- _Task brief_
Your answer should hold only the lines from the one containing "Image resolution: width=393" through the last line below, copied exactly; pictures stay out.

- _Supplied data_

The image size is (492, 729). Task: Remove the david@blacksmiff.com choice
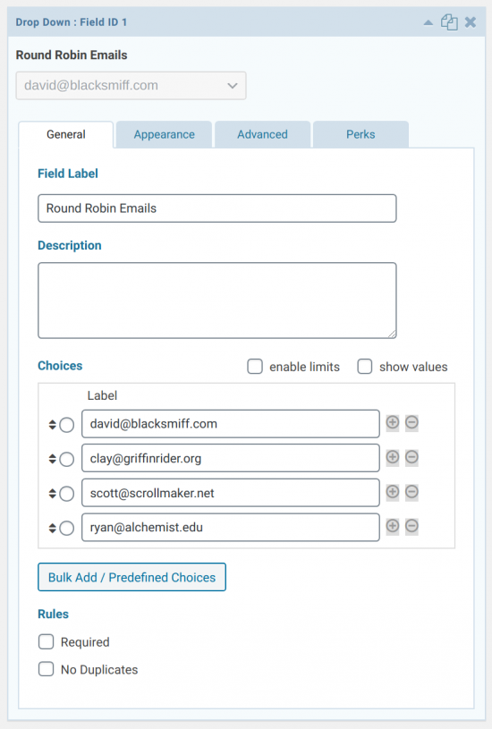[411, 422]
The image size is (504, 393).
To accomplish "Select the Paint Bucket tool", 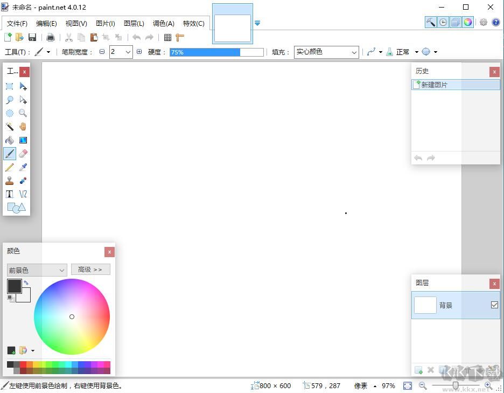I will point(10,140).
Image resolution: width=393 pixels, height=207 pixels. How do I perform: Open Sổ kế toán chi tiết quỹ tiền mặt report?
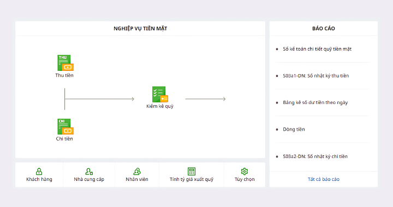click(317, 49)
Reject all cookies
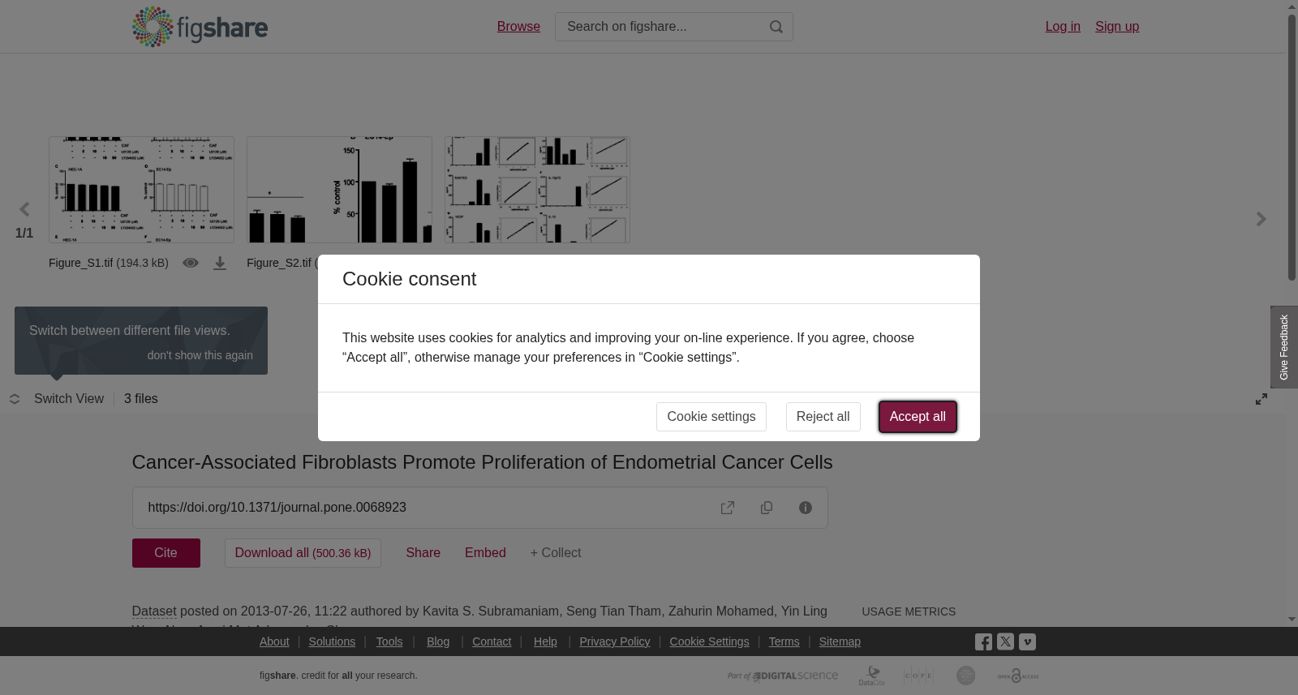Screen dimensions: 1298x695 point(823,417)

- _Written reply_
Image resolution: width=393 pixels, height=207 pixels. How do I perform: Open Sổ kế toán chi tiết quỹ tiền mặt report?
click(317, 49)
Reject all cookies
Screen dimensions: 1298x695 point(823,417)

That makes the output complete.